Читаем Приемный покой полностью

Честно говоря, у него, несмотря на вполне зрелый возраст, не было опыта утешения плачущих женщин. А тут ещё казалось, что плачет вовсе не женщина, а маленькая девочка лет… лет шести-семи. Это ощущение было для него настолько новым, настолько неизведанным, что в этот момент он влюбился окончательно и бесповоротно в маленькую девочку Марию Сергеевну Полякову двадцати с весьма лишним лет от роду. Он впервые ощутил себя мужчиной, несмотря на жену, двоих детей, крепкую задницу, удачу и прочую свою кондиционность.

В любом мужчине есть филогенетически прошитая, изначальная функция «защита», но мало кому обстоятельства позволяют её «родить» и выходить в полноценную сущность из зачаточного состояния.

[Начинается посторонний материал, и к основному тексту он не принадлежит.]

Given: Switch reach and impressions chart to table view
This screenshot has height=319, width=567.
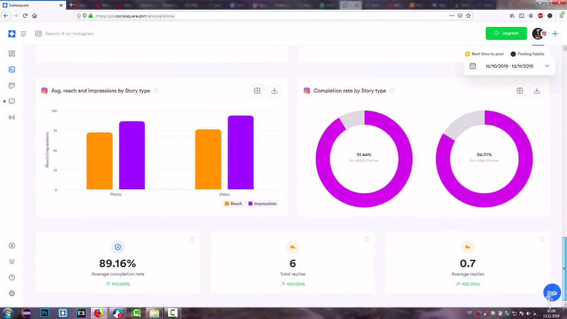Looking at the screenshot, I should click(257, 91).
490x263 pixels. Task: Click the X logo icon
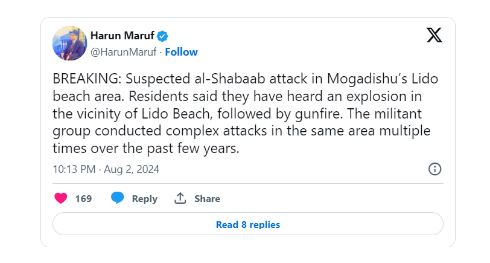[x=434, y=34]
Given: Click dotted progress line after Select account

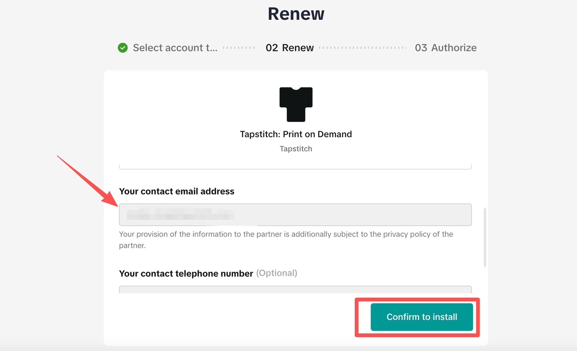Looking at the screenshot, I should (239, 48).
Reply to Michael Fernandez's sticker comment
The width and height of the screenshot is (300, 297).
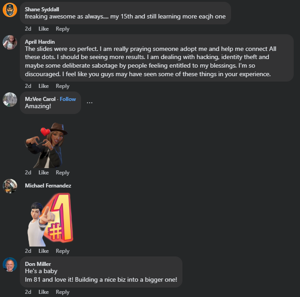[63, 251]
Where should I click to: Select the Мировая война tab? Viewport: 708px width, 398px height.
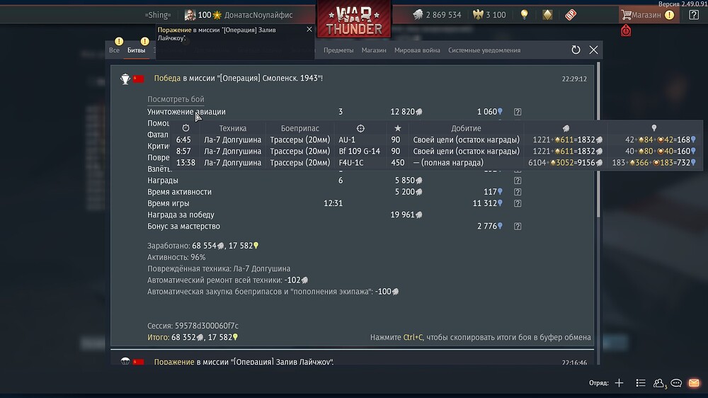click(x=417, y=50)

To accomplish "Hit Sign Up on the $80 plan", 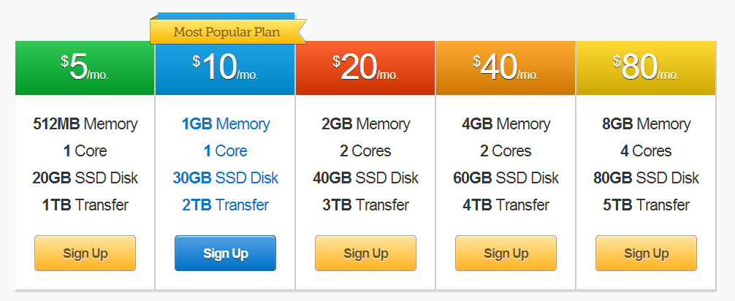I will [646, 254].
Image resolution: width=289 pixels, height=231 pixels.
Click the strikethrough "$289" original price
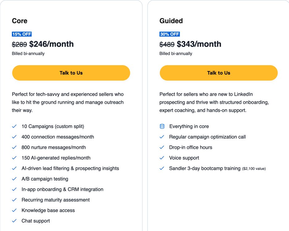point(18,44)
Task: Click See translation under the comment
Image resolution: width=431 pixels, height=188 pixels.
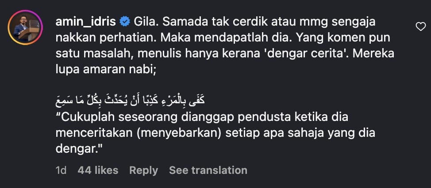Action: (x=208, y=170)
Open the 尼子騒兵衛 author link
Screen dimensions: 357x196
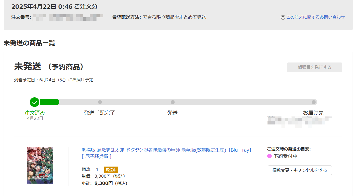pos(96,156)
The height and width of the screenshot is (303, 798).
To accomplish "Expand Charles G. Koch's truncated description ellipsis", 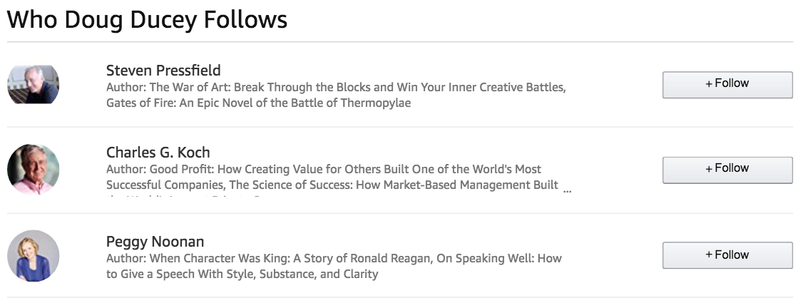I will [x=567, y=191].
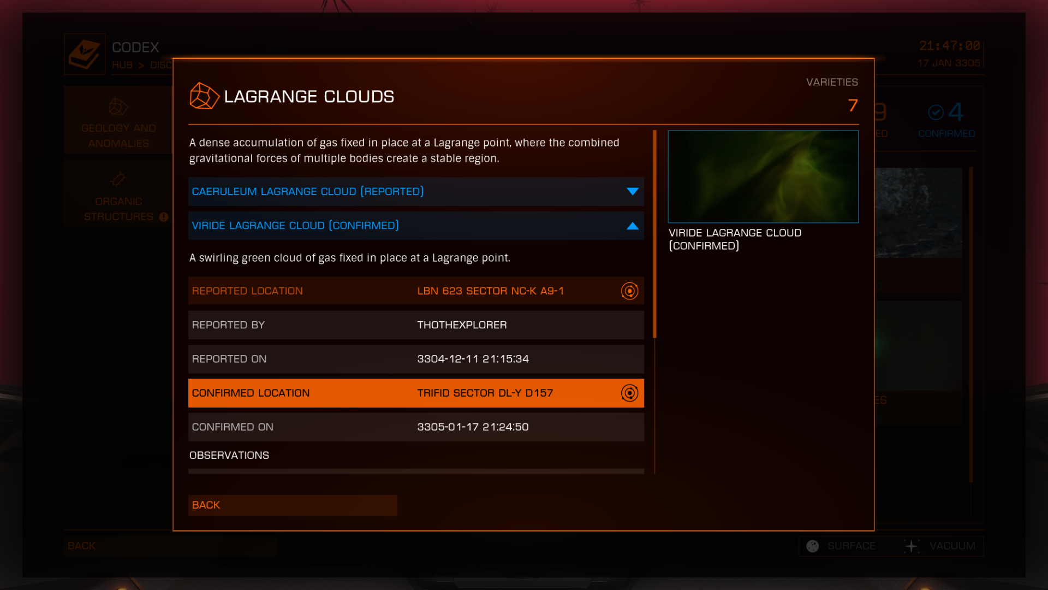Toggle the Surface filter

click(844, 546)
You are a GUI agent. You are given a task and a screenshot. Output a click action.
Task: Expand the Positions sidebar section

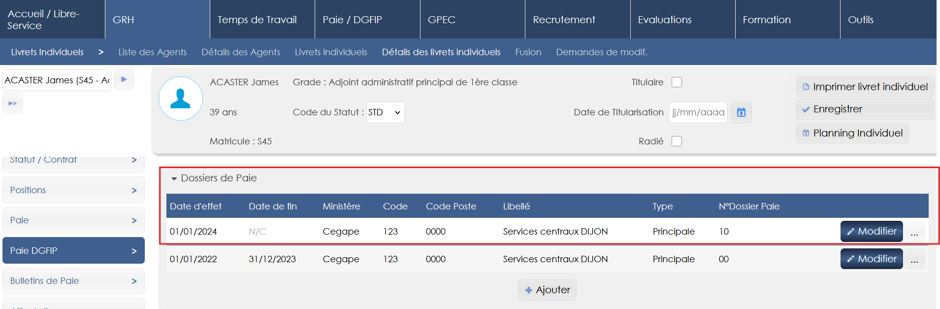click(73, 190)
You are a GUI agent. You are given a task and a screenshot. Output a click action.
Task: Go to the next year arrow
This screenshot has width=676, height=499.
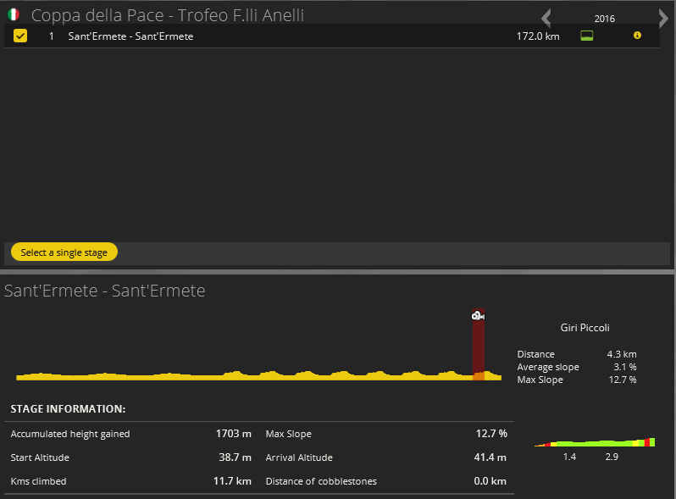(663, 18)
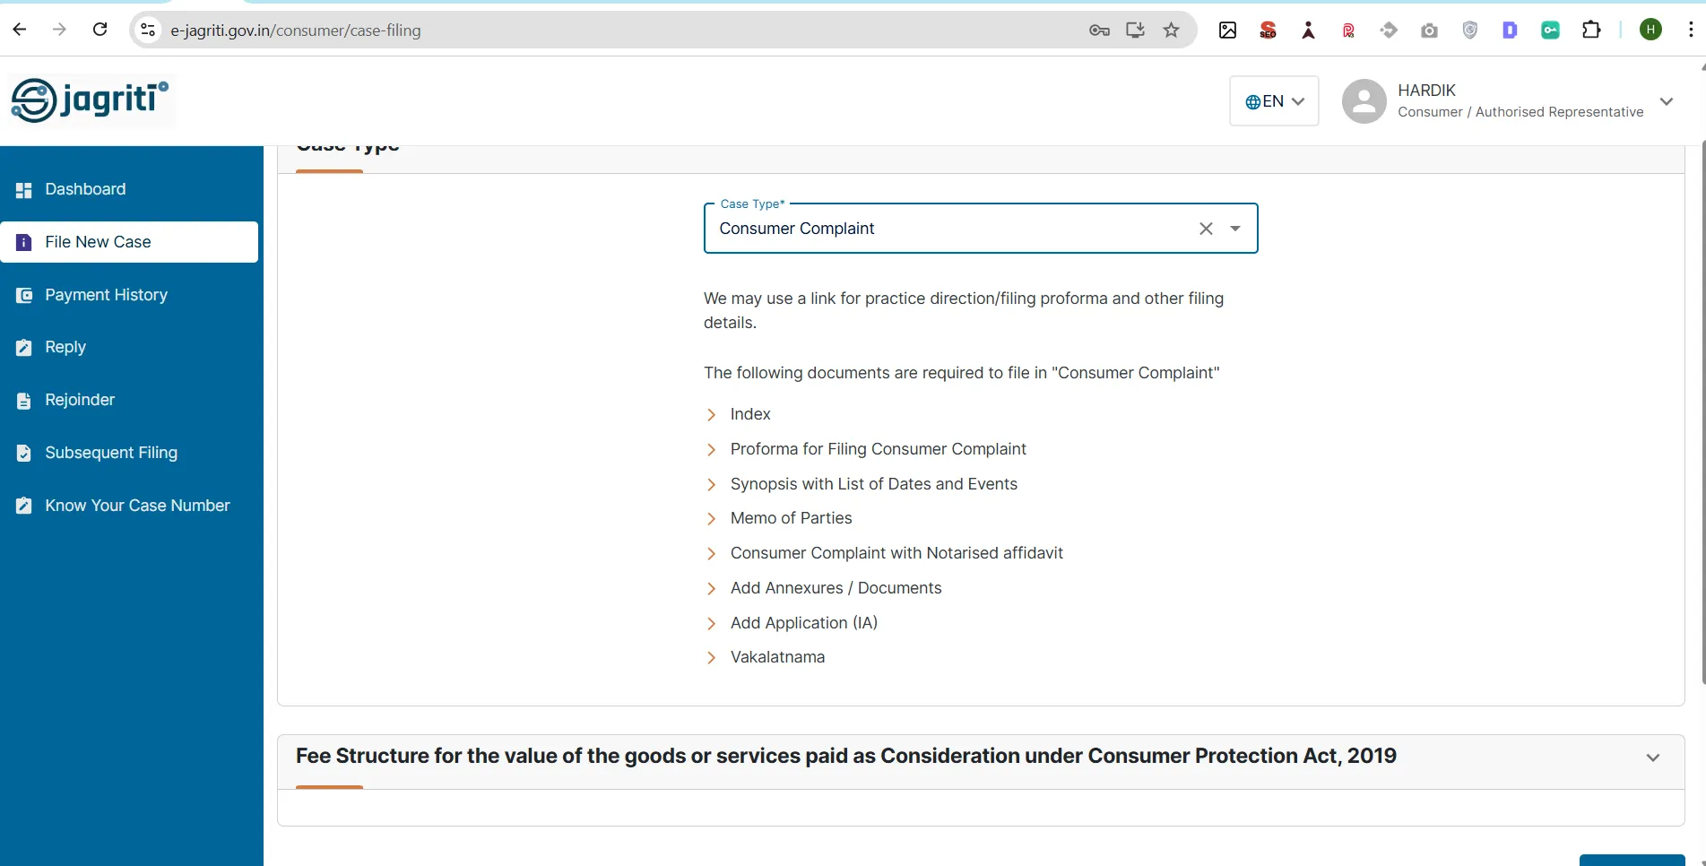Click the Rejoinder document icon
1706x866 pixels.
click(x=23, y=400)
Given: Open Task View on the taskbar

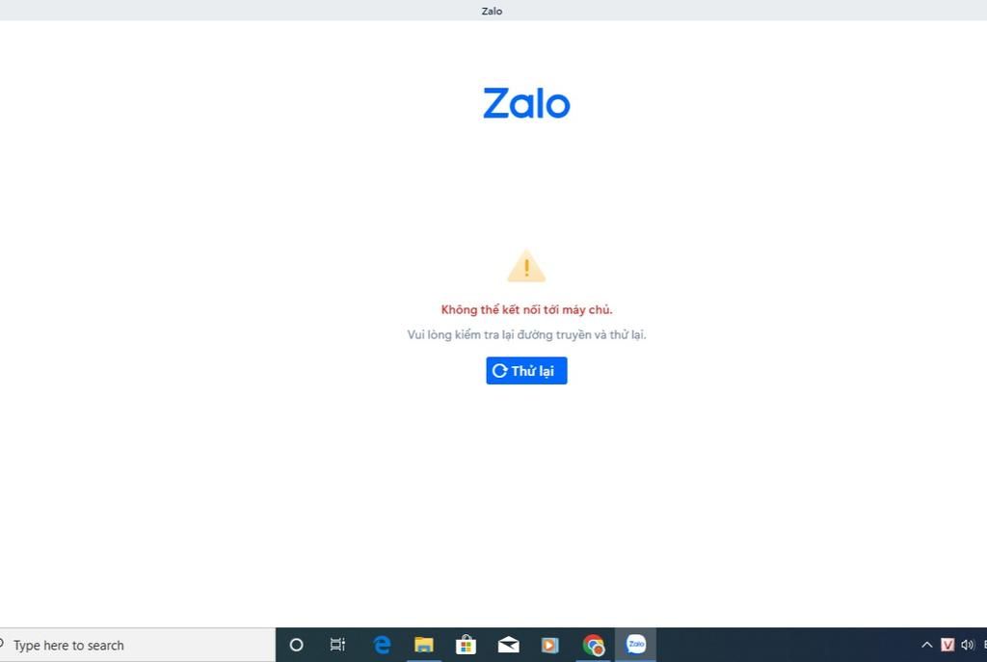Looking at the screenshot, I should pos(338,645).
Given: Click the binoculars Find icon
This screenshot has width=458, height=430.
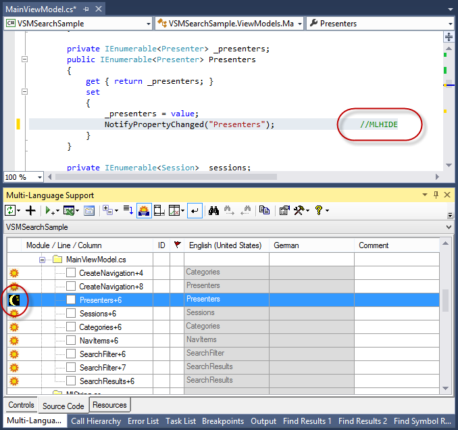Looking at the screenshot, I should (213, 210).

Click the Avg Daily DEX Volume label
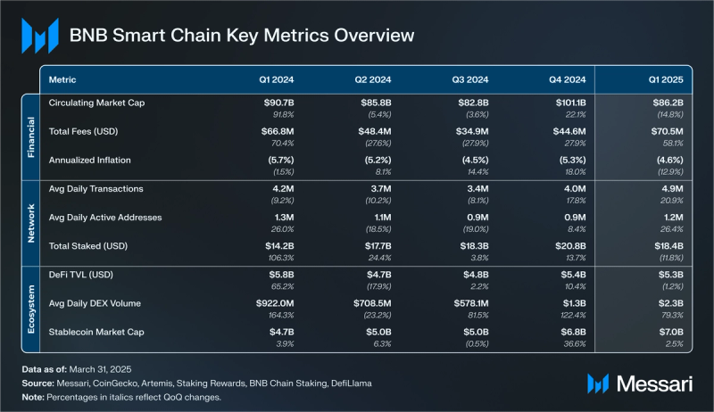coord(95,303)
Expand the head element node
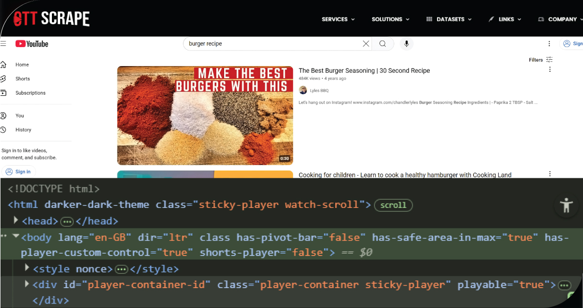Image resolution: width=583 pixels, height=308 pixels. pos(16,221)
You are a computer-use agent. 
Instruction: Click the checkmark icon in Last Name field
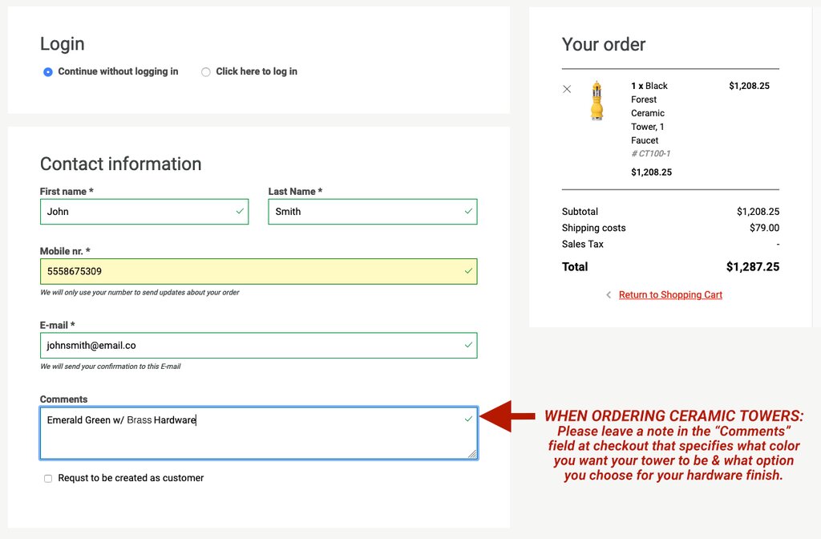pos(468,211)
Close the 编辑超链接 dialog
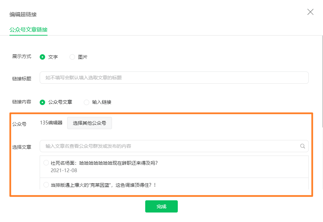Viewport: 323px width, 222px height. click(310, 12)
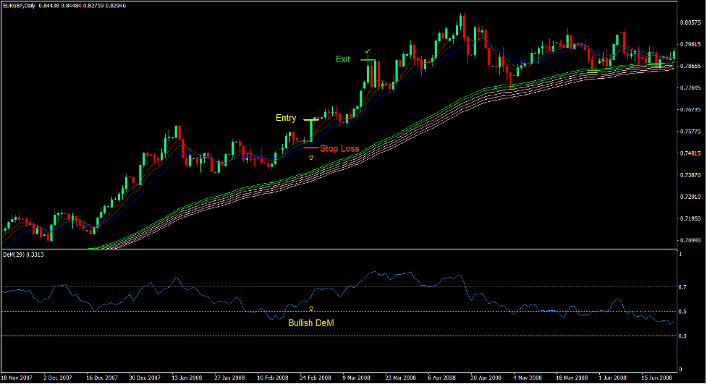Click the 18 Nov 2007 date label
The width and height of the screenshot is (707, 384).
17,377
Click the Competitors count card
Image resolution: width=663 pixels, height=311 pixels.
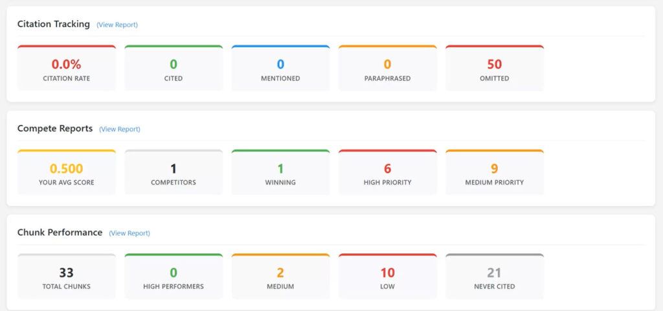click(174, 173)
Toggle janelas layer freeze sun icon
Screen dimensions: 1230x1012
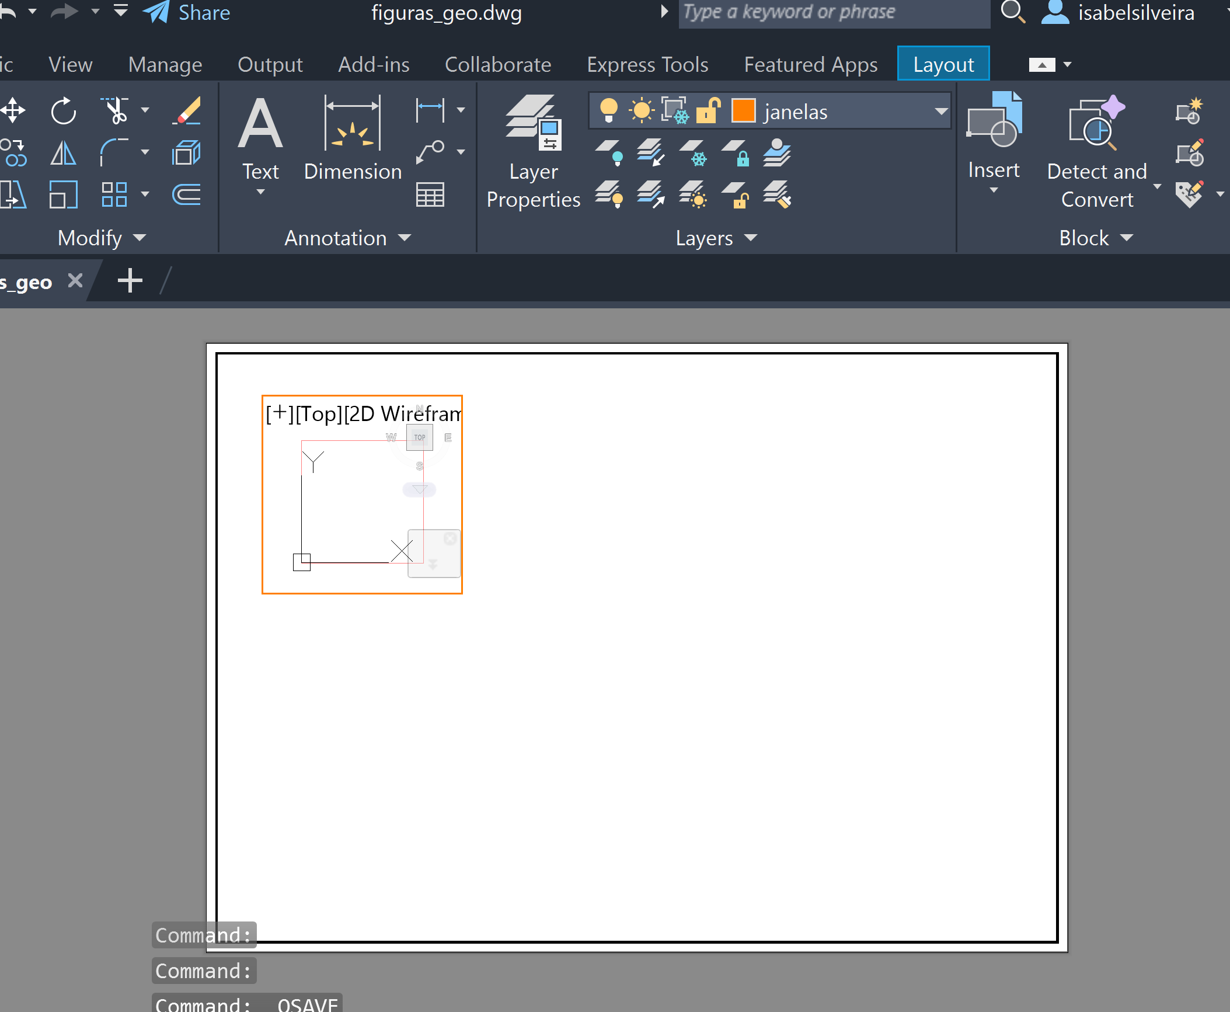(642, 110)
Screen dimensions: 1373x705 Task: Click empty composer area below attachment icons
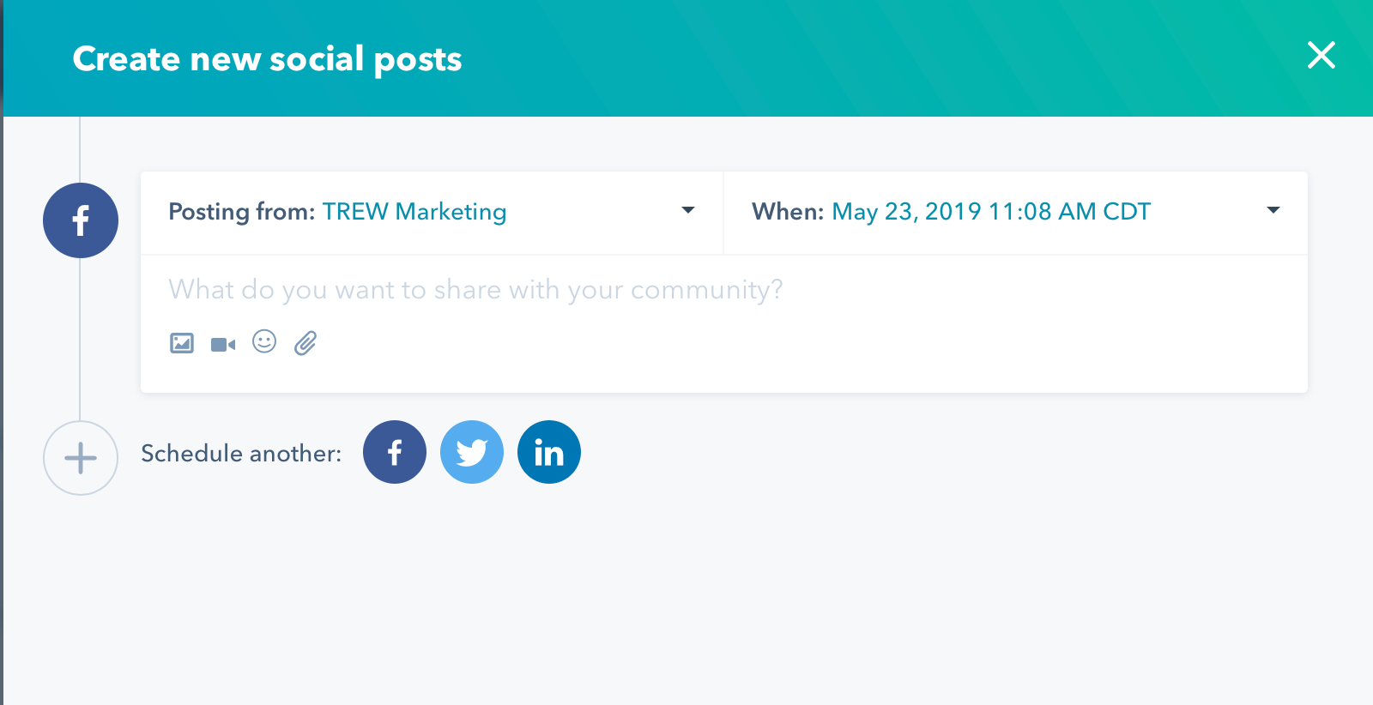724,376
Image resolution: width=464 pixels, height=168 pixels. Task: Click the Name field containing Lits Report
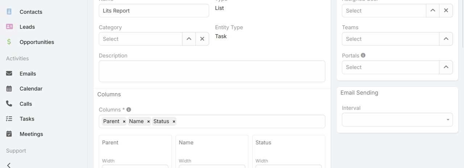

У Виталика была безалаберная мама, которую защищал спокойный отец. У него была жена-алгоритм, которая в защите не нуждалась. У него была тёща-домовой, которая в одиночку, если бы того потребовали обстоятельства, могла бы противостоять всей монголо-татарской орде. И у него была дочь, которая, по большому счёту, была ему незнакома, как и сын, потому что всё, что было с ними связано, и в чём они, его дети, нуждались, полностью взяли на себя «алгоритм» и «домовой».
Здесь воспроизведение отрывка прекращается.